Barricades at the Sorbonne (update)

On Saturday -- see here -- I reported on the latest student protests in France, this time in response to a new government employment policy that would make it easier for companies to fire younger employees (like Sorbonne dropouts).

Well, the situation is still quite serious, as Reuters reports: "French students prepared to step up protests on Tuesday against a job reform championed by conservative Prime Minister Dominique de Villepin, whose authority has been hit by popular discontent over the measure." De Villepin's plan aims to reduce unemployment, but, needless to say, the students don't quite see it that way: "He says the reform would encourage firms to hire young people, but opponents say it would make it easier to fire them."

The Guardian has the nastier details: "The students swarmed into the College de France, one of France's most prestigious research and teaching institutions, hurling stones and metal barricades at riot police who used teargas to try to disperse the chanting crowd." And here's the problem at the root of all this: "One in four young people in France is unemployed, but the figures rise to 50% in the poor suburbs."

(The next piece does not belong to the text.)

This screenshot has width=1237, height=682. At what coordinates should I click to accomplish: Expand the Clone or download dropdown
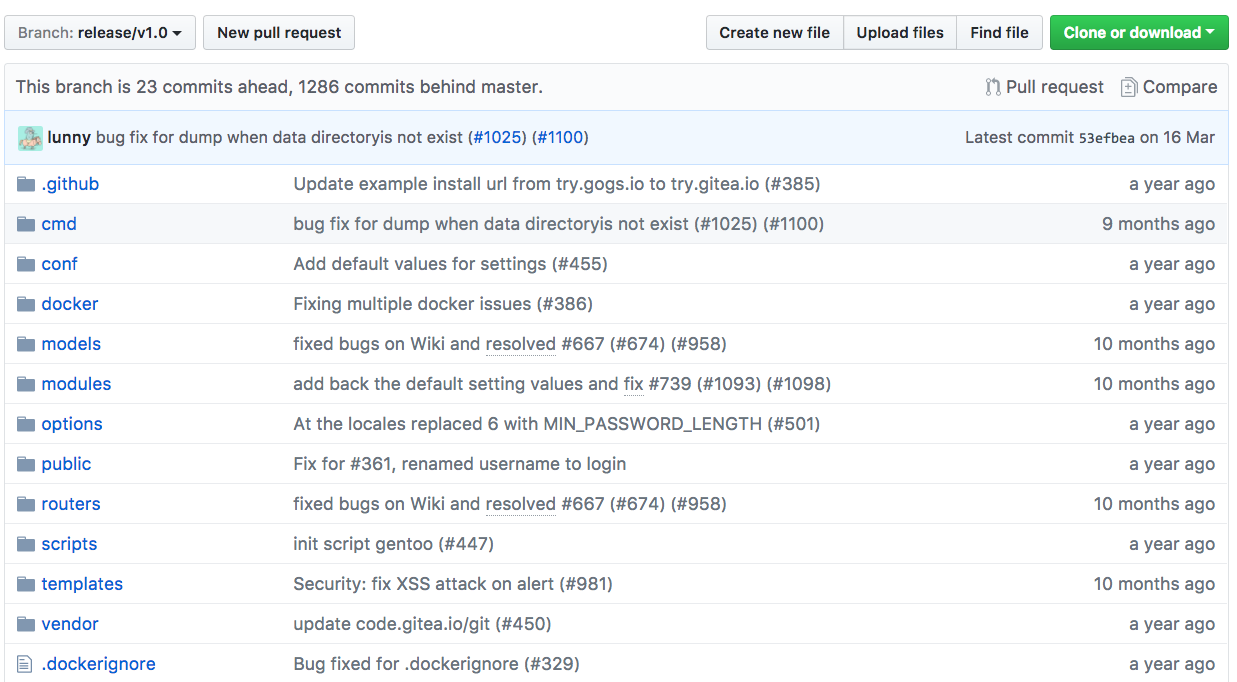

Students are "on strike" at universities all around the country. The prediction here is that de Villepin, who is planning to run for the presidency next year, will blink first.

Whether withdrawing the policy will do anything to alleviate unemployment among France's young people, rather than just reinforce the status quo, is another matter. This may not have been the right policy at the right time -- I'll let French labour experts debate that -- but it should be clear that desperate times call for a new way of doing things. Unfortunately, these barricade-building students, descendents of far nobler protesters against authority, can't see the economic forest for the trees of their short-term self-interest.